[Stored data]
..........

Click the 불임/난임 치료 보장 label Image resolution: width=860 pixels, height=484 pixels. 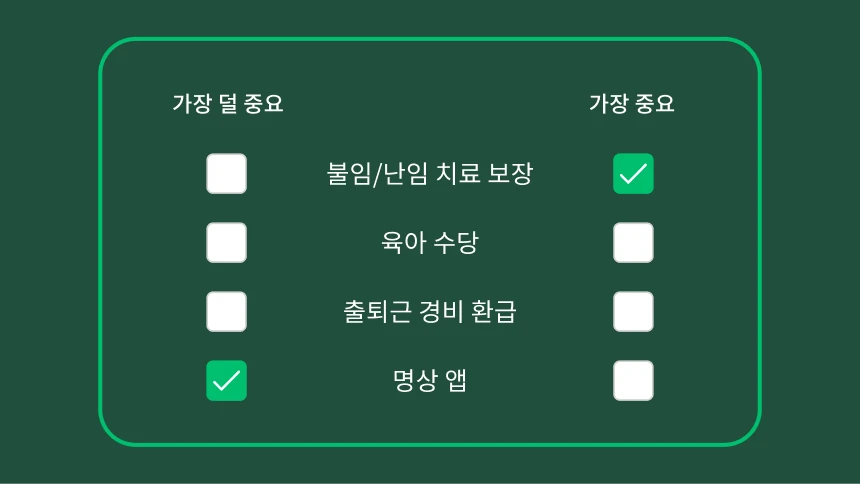(x=430, y=174)
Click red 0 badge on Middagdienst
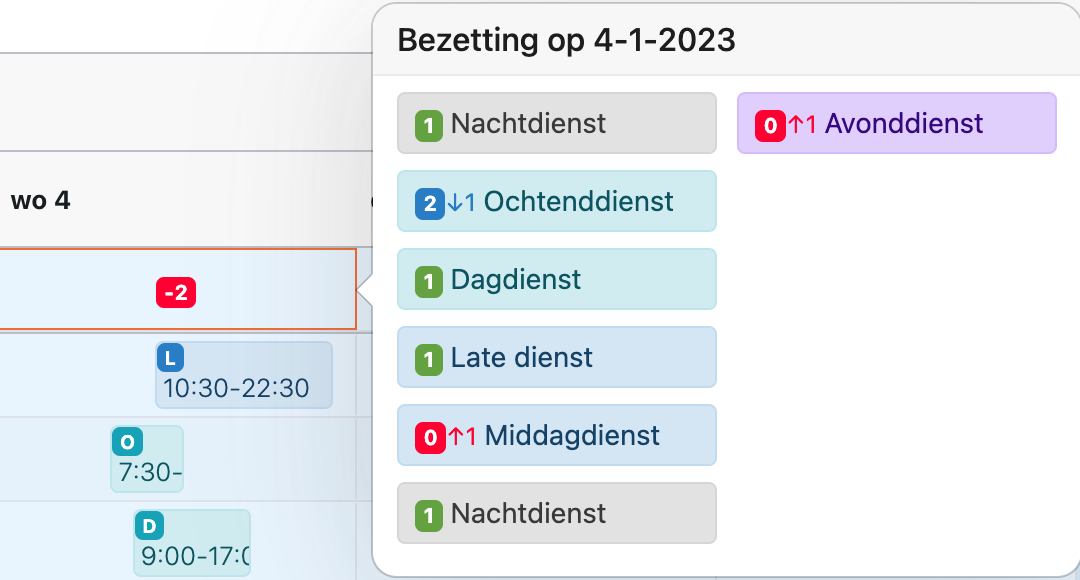Screen dimensions: 1080x580 (x=430, y=437)
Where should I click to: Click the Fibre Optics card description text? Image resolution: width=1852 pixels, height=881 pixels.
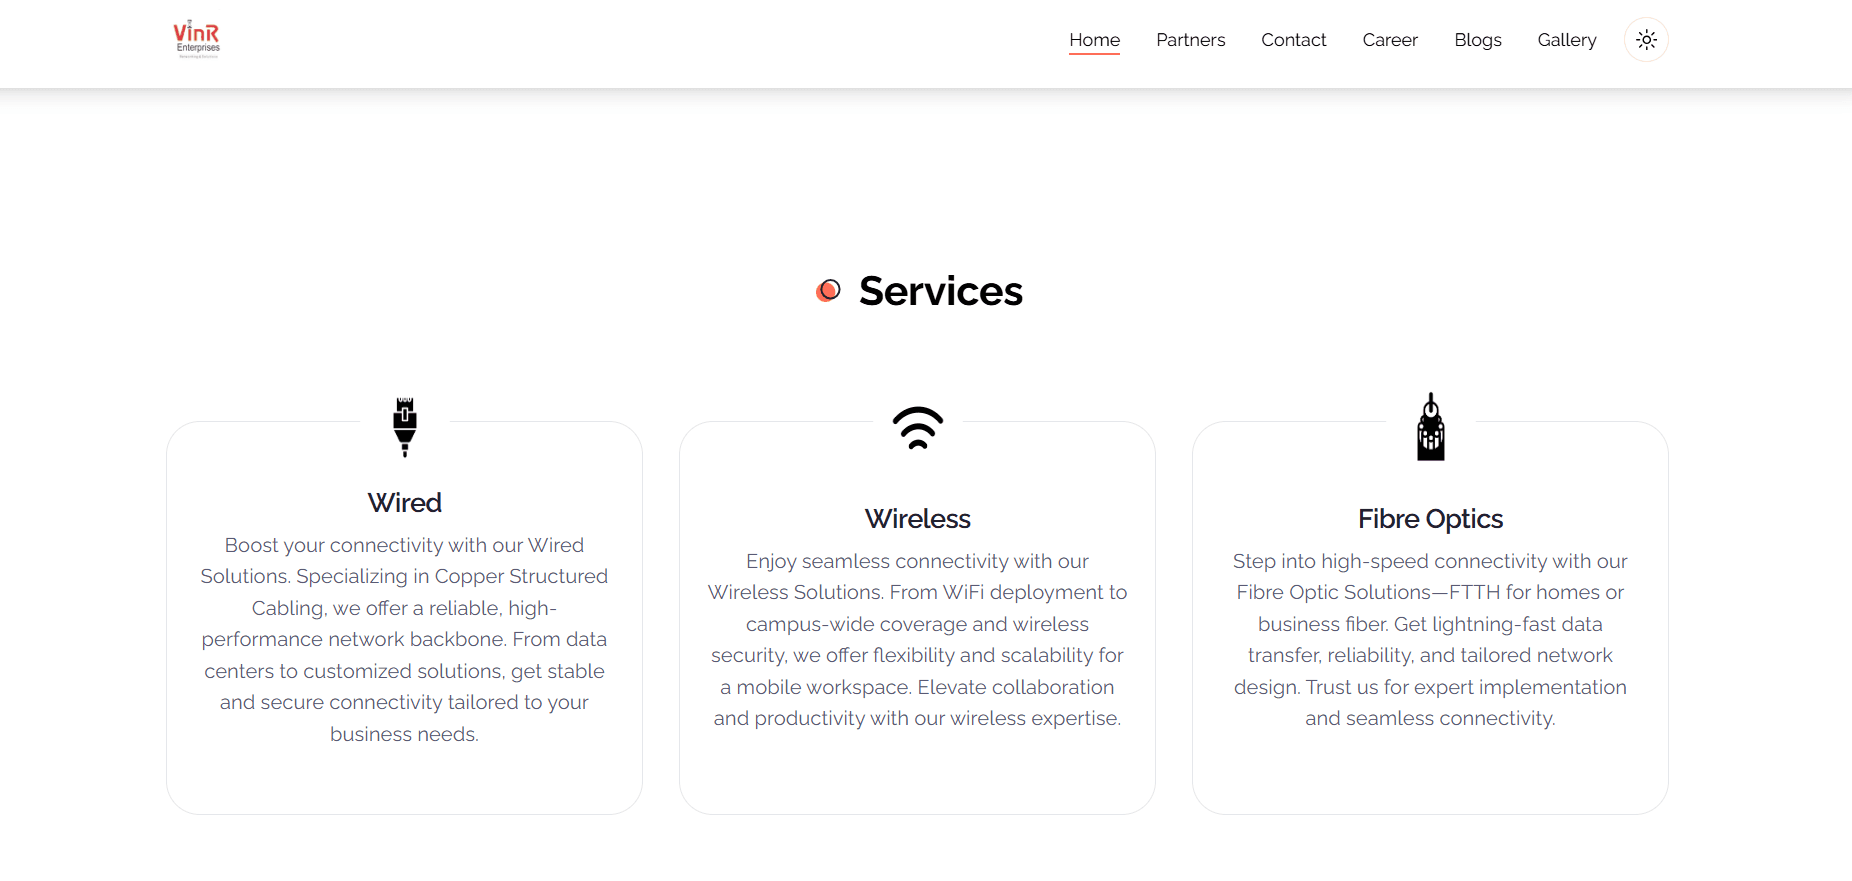pyautogui.click(x=1431, y=639)
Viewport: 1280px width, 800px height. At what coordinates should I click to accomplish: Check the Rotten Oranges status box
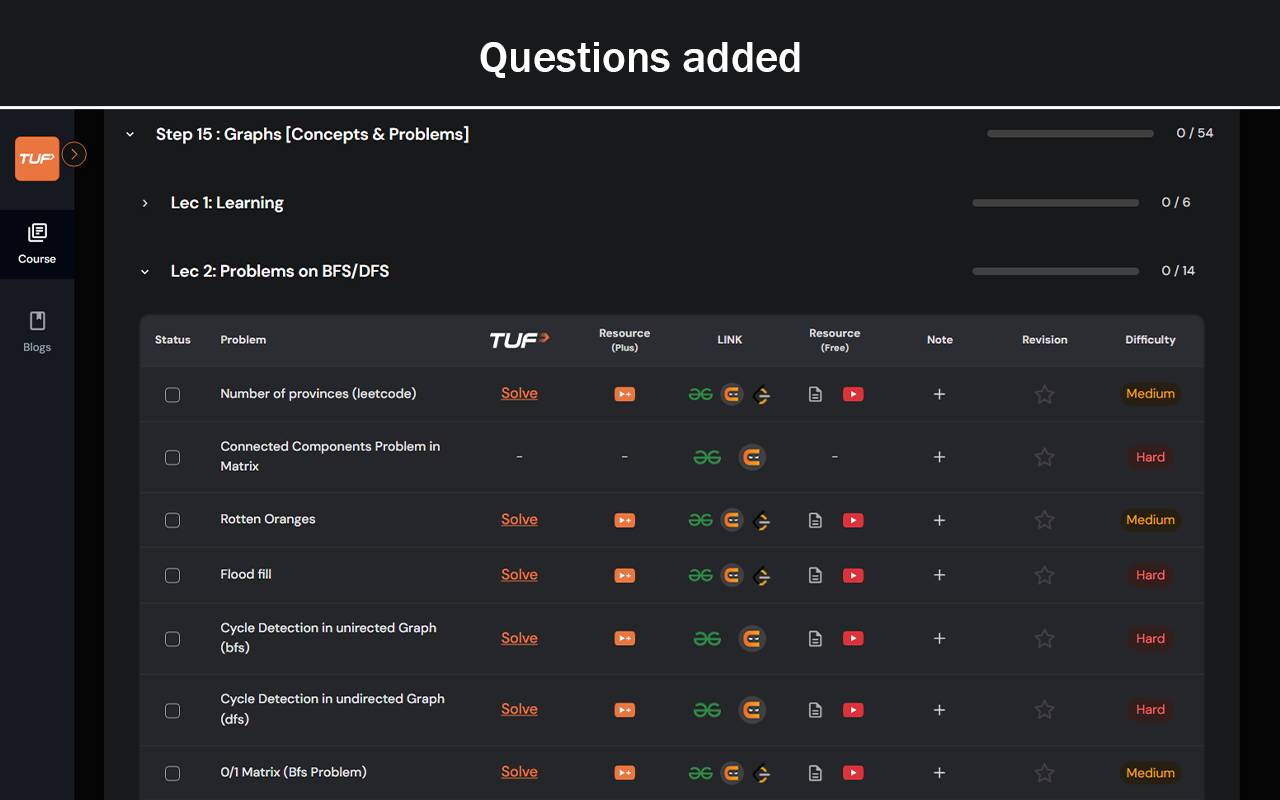pyautogui.click(x=172, y=521)
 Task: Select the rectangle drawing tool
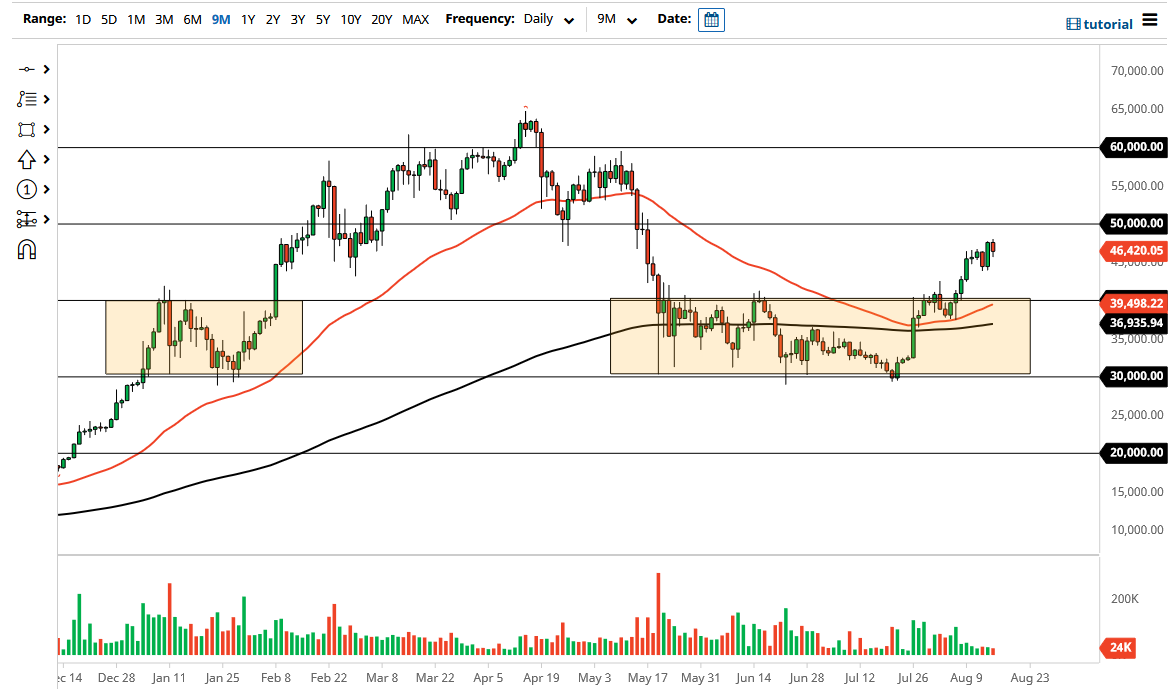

..........

Your answer should hold only the lines from the line with "Click red 0 badge on Middagdienst" through the closing line of the records, restated exactly and free of pictures.

ANSWER FOR THIS EXERCISE:
Click red 0 badge on Middagdienst
Screen dimensions: 1080x580 (x=430, y=437)
Where should I click to: Click the Fibre Optics card description text? Image resolution: width=1852 pixels, height=881 pixels.
pyautogui.click(x=1431, y=639)
Viewport: 1280px width, 800px height. At what coordinates should I click to accomplish: Check the Rotten Oranges status box
pyautogui.click(x=172, y=521)
 Task: Select the rectangle drawing tool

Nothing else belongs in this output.